**Source information**

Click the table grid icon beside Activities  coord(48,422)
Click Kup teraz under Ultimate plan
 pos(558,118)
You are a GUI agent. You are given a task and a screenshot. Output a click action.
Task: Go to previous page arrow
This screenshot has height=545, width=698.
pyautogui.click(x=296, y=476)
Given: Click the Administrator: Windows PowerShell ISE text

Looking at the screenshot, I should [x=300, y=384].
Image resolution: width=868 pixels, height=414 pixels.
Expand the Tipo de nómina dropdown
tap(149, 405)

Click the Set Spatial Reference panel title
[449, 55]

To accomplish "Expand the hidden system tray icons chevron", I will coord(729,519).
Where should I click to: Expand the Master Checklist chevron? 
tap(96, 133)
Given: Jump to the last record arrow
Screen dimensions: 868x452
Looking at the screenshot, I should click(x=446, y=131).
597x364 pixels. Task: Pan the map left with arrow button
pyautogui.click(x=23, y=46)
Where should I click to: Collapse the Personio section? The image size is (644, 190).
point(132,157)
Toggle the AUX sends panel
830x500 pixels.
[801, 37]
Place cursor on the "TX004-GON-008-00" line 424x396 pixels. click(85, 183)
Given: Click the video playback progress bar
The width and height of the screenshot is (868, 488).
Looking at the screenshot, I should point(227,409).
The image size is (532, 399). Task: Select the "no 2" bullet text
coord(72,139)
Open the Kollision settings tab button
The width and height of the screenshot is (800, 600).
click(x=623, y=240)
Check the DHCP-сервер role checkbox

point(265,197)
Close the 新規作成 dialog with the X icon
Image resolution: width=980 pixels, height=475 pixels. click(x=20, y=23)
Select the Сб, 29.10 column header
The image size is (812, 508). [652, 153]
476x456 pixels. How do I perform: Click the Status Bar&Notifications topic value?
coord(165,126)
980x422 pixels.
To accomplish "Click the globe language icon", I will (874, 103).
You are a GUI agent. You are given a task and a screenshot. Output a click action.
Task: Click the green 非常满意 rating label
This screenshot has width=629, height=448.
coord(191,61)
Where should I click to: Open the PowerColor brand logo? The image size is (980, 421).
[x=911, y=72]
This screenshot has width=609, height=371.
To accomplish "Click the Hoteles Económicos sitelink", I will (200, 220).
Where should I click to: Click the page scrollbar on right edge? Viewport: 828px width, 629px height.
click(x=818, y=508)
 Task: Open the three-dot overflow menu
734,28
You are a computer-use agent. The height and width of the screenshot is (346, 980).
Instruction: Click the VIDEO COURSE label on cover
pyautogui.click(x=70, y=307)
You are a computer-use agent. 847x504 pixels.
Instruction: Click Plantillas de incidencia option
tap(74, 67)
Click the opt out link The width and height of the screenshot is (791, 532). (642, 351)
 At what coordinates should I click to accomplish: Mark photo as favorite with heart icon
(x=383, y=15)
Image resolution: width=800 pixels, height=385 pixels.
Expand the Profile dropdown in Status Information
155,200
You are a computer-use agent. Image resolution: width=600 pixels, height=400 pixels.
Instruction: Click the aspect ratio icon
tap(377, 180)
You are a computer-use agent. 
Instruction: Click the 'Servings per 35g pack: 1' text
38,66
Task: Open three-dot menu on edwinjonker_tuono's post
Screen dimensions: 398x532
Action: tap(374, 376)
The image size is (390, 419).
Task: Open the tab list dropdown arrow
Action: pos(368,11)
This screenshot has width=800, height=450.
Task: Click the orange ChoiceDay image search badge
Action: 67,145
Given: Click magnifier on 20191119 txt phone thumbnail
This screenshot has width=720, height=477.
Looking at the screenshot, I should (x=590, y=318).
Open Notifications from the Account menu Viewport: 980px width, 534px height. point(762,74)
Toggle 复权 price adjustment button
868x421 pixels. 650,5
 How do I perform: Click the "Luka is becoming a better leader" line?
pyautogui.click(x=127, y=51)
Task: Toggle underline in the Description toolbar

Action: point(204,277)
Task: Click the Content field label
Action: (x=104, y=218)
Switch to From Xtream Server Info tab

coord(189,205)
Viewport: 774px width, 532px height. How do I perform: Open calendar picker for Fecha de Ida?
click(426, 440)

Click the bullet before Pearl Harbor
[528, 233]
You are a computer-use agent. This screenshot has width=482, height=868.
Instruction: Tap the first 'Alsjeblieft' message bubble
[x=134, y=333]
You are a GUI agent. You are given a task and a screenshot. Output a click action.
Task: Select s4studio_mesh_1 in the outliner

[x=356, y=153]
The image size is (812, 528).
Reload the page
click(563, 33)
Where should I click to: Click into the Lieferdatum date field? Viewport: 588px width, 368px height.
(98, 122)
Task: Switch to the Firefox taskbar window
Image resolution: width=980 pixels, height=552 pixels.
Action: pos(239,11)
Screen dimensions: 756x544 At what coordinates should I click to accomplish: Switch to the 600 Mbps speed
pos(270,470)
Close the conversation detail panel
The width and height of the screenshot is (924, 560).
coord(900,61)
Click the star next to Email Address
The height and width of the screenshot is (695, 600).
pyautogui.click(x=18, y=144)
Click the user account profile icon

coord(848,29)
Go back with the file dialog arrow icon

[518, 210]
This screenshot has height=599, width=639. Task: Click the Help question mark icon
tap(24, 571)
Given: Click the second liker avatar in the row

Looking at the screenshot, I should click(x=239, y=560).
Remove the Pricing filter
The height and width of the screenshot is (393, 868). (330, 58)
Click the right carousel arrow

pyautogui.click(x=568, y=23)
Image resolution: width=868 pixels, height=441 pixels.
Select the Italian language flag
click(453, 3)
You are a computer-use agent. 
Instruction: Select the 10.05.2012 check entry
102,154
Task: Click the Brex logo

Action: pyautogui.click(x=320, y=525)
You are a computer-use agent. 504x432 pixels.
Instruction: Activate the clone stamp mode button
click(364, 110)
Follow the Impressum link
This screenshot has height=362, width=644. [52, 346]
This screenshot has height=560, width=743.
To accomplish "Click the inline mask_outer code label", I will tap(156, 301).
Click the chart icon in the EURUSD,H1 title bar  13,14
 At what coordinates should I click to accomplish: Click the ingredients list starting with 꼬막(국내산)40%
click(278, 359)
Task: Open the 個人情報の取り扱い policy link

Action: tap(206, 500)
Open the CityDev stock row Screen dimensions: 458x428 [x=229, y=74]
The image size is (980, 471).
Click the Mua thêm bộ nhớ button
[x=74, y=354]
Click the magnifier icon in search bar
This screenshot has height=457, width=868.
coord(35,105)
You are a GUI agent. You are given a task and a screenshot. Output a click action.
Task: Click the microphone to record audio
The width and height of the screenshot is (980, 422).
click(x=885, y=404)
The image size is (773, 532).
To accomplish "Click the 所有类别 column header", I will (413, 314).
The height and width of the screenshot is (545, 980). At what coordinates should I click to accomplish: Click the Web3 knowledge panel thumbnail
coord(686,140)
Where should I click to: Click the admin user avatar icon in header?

**What to do**
The whole of the data must be given again, exactly as shown.

**Result below**
Click the table grid icon beside Activities  coord(48,422)
Click Kup teraz under Ultimate plan
 pos(558,118)
You are a GUI agent. You are given a task and a screenshot. Output a click action.
Task: Go to previous page arrow
This screenshot has height=545, width=698.
pyautogui.click(x=296, y=476)
Given: Click the Administrator: Windows PowerShell ISE text

Looking at the screenshot, I should [x=300, y=384].
Image resolution: width=868 pixels, height=414 pixels.
Expand the Tipo de nómina dropdown
tap(149, 405)

Click the Set Spatial Reference panel title
[449, 55]

To accomplish "Expand the hidden system tray icons chevron", I will coord(729,519).
Where should I click to: Expand the Master Checklist chevron? 
tap(96, 133)
Given: Jump to the last record arrow
Screen dimensions: 868x452
Looking at the screenshot, I should click(x=446, y=131).
597x364 pixels. Task: Pan the map left with arrow button
pyautogui.click(x=23, y=46)
Where should I click to: Collapse the Personio section? The image size is (644, 190).
point(132,157)
Toggle the AUX sends panel
830x500 pixels.
[801, 37]
Place cursor on the "TX004-GON-008-00" line 424x396 pixels. click(85, 183)
Given: Click the video playback progress bar
The width and height of the screenshot is (868, 488).
Looking at the screenshot, I should point(227,409).
The image size is (532, 399). Task: Select the "no 2" bullet text
coord(72,139)
Open the Kollision settings tab button
The width and height of the screenshot is (800, 600).
click(x=623, y=240)
Check the DHCP-сервер role checkbox

point(265,197)
Close the 新規作成 dialog with the X icon
Image resolution: width=980 pixels, height=475 pixels. click(x=20, y=23)
Select the Сб, 29.10 column header
The image size is (812, 508). [652, 153]
476x456 pixels. How do I perform: Click the Status Bar&Notifications topic value?
coord(165,126)
980x422 pixels.
To accomplish "Click the globe language icon", I will (874, 103).
You are a GUI agent. You are given a task and a screenshot. Output a click action.
Task: Click the green 非常满意 rating label
This screenshot has width=629, height=448.
coord(191,61)
Where should I click to: Open the PowerColor brand logo? The image size is (980, 421).
[x=911, y=72]
This screenshot has width=609, height=371.
To accomplish "Click the Hoteles Económicos sitelink", I will (200, 220).
Where should I click to: Click the page scrollbar on right edge? Viewport: 828px width, 629px height.
click(x=818, y=508)
 Task: Open the three-dot overflow menu
734,28
You are a computer-use agent. The height and width of the screenshot is (346, 980).
Instruction: Click the VIDEO COURSE label on cover
pyautogui.click(x=70, y=307)
You are a computer-use agent. 847x504 pixels.
Instruction: Click Plantillas de incidencia option
tap(74, 67)
Click the opt out link The width and height of the screenshot is (791, 532). (642, 351)
 At what coordinates should I click to accomplish: Mark photo as favorite with heart icon
(x=383, y=15)
Image resolution: width=800 pixels, height=385 pixels.
Expand the Profile dropdown in Status Information
155,200
You are a computer-use agent. Image resolution: width=600 pixels, height=400 pixels.
Instruction: Click the aspect ratio icon
tap(377, 180)
You are a computer-use agent. 
Instruction: Click the 'Servings per 35g pack: 1' text
38,66
Task: Open three-dot menu on edwinjonker_tuono's post
Screen dimensions: 398x532
Action: tap(374, 376)
The image size is (390, 419).
Task: Open the tab list dropdown arrow
Action: pos(368,11)
This screenshot has width=800, height=450.
Task: Click the orange ChoiceDay image search badge
Action: 67,145
Given: Click magnifier on 20191119 txt phone thumbnail
This screenshot has width=720, height=477.
Looking at the screenshot, I should (x=590, y=318).
Open Notifications from the Account menu Viewport: 980px width, 534px height. point(762,74)
Toggle 复权 price adjustment button
868x421 pixels. 650,5
 How do I perform: Click the "Luka is becoming a better leader" line?
pyautogui.click(x=127, y=51)
Task: Toggle underline in the Description toolbar

Action: point(204,277)
Task: Click the Content field label
Action: (x=104, y=218)
Switch to From Xtream Server Info tab

coord(189,205)
Viewport: 774px width, 532px height. How do I perform: Open calendar picker for Fecha de Ida?
click(426, 440)

Click the bullet before Pearl Harbor
[528, 233]
You are a computer-use agent. This screenshot has width=482, height=868.
Instruction: Tap the first 'Alsjeblieft' message bubble
[x=134, y=333]
You are a GUI agent. You are given a task and a screenshot. Output a click action.
Task: Select s4studio_mesh_1 in the outliner

[x=356, y=153]
The image size is (812, 528).
Reload the page
click(563, 33)
Where should I click to: Click into the Lieferdatum date field? Viewport: 588px width, 368px height.
(98, 122)
Task: Switch to the Firefox taskbar window
Image resolution: width=980 pixels, height=552 pixels.
Action: pos(239,11)
Screen dimensions: 756x544 At what coordinates should I click to accomplish: Switch to the 600 Mbps speed
pos(270,470)
Close the conversation detail panel
The width and height of the screenshot is (924, 560).
coord(900,61)
Click the star next to Email Address
The height and width of the screenshot is (695, 600).
pyautogui.click(x=18, y=144)
Click the user account profile icon

coord(848,29)
Go back with the file dialog arrow icon

[518, 210]
This screenshot has height=599, width=639. Task: Click the Help question mark icon
tap(24, 571)
Given: Click the second liker avatar in the row

Looking at the screenshot, I should click(x=239, y=560).
Remove the Pricing filter
The height and width of the screenshot is (393, 868). (330, 58)
Click the right carousel arrow

pyautogui.click(x=568, y=23)
Image resolution: width=868 pixels, height=441 pixels.
Select the Italian language flag
click(453, 3)
You are a computer-use agent. 
Instruction: Select the 10.05.2012 check entry
102,154
Task: Click the Brex logo

Action: pyautogui.click(x=320, y=525)
You are a computer-use agent. 504x432 pixels.
Instruction: Activate the clone stamp mode button
click(364, 110)
Follow the Impressum link
This screenshot has height=362, width=644. [52, 346]
This screenshot has height=560, width=743.
To accomplish "Click the inline mask_outer code label", I will tap(156, 301).
Click the chart icon in the EURUSD,H1 title bar  13,14
 At what coordinates should I click to accomplish: Click the ingredients list starting with 꼬막(국내산)40%
click(278, 359)
Task: Open the 個人情報の取り扱い policy link

Action: tap(206, 500)
Open the CityDev stock row Screen dimensions: 458x428 [x=229, y=74]
The image size is (980, 471).
Click the Mua thêm bộ nhớ button
[x=74, y=354]
Click the magnifier icon in search bar
This screenshot has height=457, width=868.
coord(35,105)
You are a GUI agent. You are given a task and a screenshot. Output a click action.
Task: Click the microphone to record audio
The width and height of the screenshot is (980, 422).
click(x=885, y=404)
The image size is (773, 532).
To accomplish "Click the 所有类别 column header", I will (413, 314).
The height and width of the screenshot is (545, 980). At what coordinates should I click to accomplish: Click the Web3 knowledge panel thumbnail
coord(686,140)
Where should I click to: Click the admin user avatar icon in header?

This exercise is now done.